----- Selected extract -----

1) Pornographic content is actually a very small part of content available in Second Life, and is entirely avoidable. To avoid it, on completing orientation (which liberates your avatar to explore the wider grid), just press Search at the bottom of the screen, and search for events by topics of interest, then teleport there directly. Legitimate events (academic, commercial, etc.) will be obvious in the listings -- avoiding the links to peculiar events and places is no harder than avoiding odd links in Google search results.

2) At least some of what might appear pornographic to new users is merely commercial: e.g., ads for custom avatar skins (often depicting the skin -- i.e., the product being sold -- in toto). And standards of dress (or relative undress) are fairly liberal. So one must try to distinguish mere statements of style from those more deliberately provocative.

At CMP's islands ( www.life20.net ), though we normally concentrate on metaverse technology and commerce, we frequently produce events that are philosophical in nature, e.g., our upcoming conference on the nature of Identity, mid-February, where I was actually hoping to get Professor Dreyfus as a speaker.

In short: SL is not nearly as seamy as it seems. There are a great number of professionals and academics now using the platform to achieve real goals of community and communication.

----- Excerpted data -----

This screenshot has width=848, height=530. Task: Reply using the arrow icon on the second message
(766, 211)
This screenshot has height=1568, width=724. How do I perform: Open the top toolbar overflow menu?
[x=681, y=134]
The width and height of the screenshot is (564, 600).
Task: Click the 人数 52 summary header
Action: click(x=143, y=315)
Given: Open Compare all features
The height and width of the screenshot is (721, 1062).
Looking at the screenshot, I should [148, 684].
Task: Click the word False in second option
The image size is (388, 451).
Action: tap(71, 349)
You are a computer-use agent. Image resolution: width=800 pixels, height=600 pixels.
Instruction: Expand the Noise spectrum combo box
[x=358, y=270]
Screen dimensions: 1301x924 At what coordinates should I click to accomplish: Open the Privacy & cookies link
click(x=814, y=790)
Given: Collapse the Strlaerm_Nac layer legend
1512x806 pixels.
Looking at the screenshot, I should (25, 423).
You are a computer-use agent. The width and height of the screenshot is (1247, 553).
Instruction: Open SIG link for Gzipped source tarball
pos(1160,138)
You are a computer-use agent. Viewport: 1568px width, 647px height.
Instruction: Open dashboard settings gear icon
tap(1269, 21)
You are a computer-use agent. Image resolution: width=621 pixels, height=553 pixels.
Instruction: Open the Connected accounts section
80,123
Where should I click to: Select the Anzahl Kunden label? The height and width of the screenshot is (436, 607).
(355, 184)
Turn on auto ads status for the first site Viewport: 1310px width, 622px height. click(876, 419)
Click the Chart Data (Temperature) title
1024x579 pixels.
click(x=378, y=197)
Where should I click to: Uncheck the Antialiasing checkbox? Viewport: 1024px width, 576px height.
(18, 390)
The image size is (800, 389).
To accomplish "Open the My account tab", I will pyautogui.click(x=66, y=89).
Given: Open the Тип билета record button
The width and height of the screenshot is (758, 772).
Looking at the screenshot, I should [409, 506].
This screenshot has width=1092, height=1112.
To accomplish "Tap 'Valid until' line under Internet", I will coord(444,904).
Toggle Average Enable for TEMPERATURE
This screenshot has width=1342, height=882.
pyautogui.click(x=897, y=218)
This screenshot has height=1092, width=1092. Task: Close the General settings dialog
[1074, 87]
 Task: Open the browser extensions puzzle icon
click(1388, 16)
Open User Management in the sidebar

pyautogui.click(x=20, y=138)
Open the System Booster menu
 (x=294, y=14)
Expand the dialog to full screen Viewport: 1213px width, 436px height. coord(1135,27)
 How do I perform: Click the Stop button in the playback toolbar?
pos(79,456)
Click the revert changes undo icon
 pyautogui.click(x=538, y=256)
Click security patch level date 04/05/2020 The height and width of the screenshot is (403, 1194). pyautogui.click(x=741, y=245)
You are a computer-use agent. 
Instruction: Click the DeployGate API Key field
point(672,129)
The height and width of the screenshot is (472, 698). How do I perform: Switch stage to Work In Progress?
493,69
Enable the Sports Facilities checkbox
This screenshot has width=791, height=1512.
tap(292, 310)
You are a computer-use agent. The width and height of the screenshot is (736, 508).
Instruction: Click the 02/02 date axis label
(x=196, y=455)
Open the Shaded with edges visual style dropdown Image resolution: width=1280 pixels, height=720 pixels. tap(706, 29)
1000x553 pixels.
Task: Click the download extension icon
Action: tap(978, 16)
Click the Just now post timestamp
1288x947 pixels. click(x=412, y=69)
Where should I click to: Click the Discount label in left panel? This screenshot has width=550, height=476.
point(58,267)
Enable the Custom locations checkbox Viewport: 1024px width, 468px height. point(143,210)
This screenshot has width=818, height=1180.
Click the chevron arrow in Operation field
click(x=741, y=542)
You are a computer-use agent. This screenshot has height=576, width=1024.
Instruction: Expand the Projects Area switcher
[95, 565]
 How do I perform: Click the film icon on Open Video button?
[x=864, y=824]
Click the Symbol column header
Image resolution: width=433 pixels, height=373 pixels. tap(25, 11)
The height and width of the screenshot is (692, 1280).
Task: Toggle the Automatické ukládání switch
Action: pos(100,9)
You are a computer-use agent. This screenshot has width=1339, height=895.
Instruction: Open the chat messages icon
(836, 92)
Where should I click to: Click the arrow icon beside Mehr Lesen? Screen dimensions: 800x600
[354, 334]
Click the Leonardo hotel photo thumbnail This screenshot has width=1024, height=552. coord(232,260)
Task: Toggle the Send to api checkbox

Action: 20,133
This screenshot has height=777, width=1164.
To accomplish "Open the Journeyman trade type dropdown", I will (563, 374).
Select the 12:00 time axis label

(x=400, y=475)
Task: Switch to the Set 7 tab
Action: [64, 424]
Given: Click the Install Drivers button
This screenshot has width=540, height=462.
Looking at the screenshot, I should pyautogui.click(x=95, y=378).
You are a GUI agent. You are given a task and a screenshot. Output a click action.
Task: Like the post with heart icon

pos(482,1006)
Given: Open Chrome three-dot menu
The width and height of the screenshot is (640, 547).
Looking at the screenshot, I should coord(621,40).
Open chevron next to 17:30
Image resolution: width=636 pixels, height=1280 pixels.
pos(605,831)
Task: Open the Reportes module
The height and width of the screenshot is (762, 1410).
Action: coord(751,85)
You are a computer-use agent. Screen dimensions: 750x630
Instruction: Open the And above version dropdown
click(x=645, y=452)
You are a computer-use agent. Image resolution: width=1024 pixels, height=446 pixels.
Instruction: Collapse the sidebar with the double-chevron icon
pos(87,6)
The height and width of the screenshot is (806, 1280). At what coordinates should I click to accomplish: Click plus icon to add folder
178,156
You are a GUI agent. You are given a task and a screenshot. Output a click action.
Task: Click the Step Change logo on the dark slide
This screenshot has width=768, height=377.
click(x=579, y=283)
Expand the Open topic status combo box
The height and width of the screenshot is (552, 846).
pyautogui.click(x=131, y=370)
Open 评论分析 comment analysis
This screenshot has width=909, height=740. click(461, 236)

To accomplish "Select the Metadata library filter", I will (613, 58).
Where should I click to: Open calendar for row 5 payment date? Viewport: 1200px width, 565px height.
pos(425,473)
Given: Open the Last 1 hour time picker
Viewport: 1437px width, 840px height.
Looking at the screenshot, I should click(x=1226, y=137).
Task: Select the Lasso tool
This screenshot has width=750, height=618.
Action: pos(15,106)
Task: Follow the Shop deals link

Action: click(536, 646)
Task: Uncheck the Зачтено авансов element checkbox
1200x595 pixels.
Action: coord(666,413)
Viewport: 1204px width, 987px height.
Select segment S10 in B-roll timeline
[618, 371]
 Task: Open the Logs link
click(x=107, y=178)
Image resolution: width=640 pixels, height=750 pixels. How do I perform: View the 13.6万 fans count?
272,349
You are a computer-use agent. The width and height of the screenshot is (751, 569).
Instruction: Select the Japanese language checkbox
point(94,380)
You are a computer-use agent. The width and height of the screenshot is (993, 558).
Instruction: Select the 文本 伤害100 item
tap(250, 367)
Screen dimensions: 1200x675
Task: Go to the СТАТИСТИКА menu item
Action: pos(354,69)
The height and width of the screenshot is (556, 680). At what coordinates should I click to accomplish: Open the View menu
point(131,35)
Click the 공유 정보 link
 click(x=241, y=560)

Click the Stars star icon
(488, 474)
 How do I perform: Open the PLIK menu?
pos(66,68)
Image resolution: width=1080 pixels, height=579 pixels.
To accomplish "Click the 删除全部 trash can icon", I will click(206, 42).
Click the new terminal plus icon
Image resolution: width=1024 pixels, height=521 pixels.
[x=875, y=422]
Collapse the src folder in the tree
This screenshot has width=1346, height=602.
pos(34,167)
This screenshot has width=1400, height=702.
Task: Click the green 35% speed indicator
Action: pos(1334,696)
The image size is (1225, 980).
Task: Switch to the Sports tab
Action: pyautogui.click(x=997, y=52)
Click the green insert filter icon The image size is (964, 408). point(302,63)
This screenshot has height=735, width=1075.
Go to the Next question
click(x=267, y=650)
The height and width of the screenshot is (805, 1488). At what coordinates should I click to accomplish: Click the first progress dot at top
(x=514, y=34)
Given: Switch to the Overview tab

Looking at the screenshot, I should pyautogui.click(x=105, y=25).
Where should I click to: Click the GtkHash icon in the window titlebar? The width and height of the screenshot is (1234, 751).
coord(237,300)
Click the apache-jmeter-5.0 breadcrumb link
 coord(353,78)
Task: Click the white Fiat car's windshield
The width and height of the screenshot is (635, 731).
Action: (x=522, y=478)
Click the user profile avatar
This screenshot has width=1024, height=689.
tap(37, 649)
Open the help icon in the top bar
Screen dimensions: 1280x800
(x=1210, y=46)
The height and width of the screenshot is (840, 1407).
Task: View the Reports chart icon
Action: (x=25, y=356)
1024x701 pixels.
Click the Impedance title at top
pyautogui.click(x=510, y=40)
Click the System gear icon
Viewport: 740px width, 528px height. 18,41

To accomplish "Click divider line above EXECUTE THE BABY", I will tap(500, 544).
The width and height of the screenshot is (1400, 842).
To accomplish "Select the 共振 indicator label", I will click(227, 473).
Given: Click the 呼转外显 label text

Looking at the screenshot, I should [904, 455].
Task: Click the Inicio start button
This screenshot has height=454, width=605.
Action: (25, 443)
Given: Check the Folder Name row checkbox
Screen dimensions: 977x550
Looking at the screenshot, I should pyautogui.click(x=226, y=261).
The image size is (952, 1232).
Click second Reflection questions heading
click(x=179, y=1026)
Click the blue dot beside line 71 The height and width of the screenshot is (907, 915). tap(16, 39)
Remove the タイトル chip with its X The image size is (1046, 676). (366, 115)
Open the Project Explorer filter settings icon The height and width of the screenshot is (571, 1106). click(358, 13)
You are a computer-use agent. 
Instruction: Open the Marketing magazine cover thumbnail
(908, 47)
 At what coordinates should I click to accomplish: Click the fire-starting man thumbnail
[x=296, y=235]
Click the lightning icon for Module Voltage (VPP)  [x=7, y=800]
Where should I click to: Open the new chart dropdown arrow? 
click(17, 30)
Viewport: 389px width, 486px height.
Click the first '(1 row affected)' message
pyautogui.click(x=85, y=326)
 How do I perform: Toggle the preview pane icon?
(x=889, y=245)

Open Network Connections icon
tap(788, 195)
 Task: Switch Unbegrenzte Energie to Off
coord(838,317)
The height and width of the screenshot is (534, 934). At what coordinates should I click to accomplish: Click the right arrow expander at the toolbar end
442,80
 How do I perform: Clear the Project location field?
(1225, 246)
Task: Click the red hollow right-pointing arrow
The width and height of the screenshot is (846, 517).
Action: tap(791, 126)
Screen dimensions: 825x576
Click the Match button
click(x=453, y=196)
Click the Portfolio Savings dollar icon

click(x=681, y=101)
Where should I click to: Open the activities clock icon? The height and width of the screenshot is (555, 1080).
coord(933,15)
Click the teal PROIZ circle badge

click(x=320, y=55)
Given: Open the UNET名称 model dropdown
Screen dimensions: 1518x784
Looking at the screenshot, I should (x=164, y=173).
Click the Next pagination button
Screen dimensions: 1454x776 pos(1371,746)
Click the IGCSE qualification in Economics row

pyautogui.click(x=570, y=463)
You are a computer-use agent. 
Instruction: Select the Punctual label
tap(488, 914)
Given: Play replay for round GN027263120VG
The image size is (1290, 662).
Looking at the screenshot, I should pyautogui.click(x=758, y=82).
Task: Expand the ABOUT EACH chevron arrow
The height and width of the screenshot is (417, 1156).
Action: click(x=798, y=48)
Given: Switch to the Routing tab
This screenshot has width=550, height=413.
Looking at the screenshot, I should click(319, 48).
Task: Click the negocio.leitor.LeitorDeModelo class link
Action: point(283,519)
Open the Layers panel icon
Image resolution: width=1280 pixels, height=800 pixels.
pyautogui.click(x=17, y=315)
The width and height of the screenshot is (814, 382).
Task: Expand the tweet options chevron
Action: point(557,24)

-----

Exercise set:
A – Reproduce the passage about Second Life above word for word, starting with "At CMP's islands" and going on through "as a speaker.".
B – In the Second Life passage, when is the conference on the nature of Identity scheduled?

Results of the tasks:
A –
At CMP's islands ( www.life20.net ), though we normally concentrate on metaverse technology and commerce, we frequently produce events that are philosophical in nature, e.g., our upcoming conference on the nature of Identity, mid-February, where I was actually hoping to get Professor Dreyfus as a speaker.

B – Mid-February.